2005: Emert Wyss, an Illinois plaintiffs' attorney, brings a class action against a mortgage company seeking to recover allegedly illegal fees charged to homeowners. It turns out that those fees had originally been charged by the Centerre Title Company, which is awkward because that company is owned by the same Emert Wyss. Wyss is ultimately forced to admit in a deposition that he is involved in a suit to recover fees his company charged in the first place, and is added to the case as a third-party defendant.
2006: Curtis Gokey files a claim against the city of Lodi (no relation), California, for damage caused to his vehicle when a city employee backed a dump truck into it. The driver of the truck: Curtis Gokey. Some argue that since there was no evidence it was intentional, he should technically be able to recover from the city under the doctrine of respondeat superior. The city, at least, disagrees, arguing that in essence Gokey has filed a claim against himself. It later also denies a claim by Gokey's wife, Rhonda, pointing out that under California law the car was community property.
2007: the city of Islington, England, effectively sues itself when one of its officers gives one of its vehicles a parking ticket which it then challenges by appealing to itself. After rejecting its appeal, it appeals again, but presents no evidence against itself, resulting in the ticket being voided. It then demands that it pay itself the costs of its allegedly frivolous appeal, a demand the adjudicator rejects after finding "the legal status of the two parties in this appeal amounted to one and the same."

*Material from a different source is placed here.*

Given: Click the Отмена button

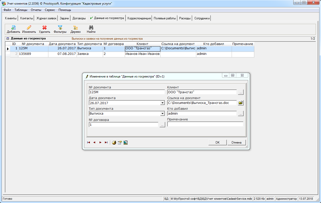Looking at the screenshot, I should [x=236, y=143].
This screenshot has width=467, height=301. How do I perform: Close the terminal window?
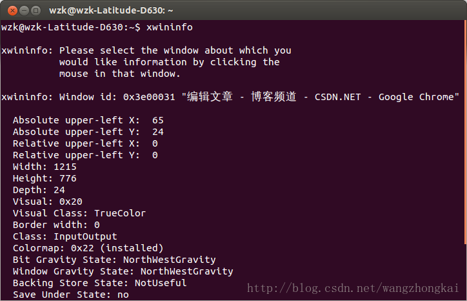point(12,11)
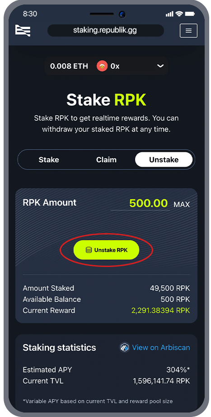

2009: Wells Fargo sues Wells Fargo in Florida, apparently in order to try to clear title to a home so that it can foreclose on a mortgage. (I've been told that this is actually fairly common, which doesn't change how I feel about it.) Evidently concerned about a conflict of interest, it hires two different law firms, one to sue it and one to defend it.
——-
The Wyss case is the one depicted in the excellent Peeps diorama (right) made by Matt Crouch for the ABA Journal's recent contest. Wyss's case may not have been quite that complicated, but probably nobody really knows.
Matt, by the way, also made this short video for a Texas State Bar contest on the subject of useful contributions that lawyers have made to society over the years.
To the best of my knowledge, none of those people ever sued themselves.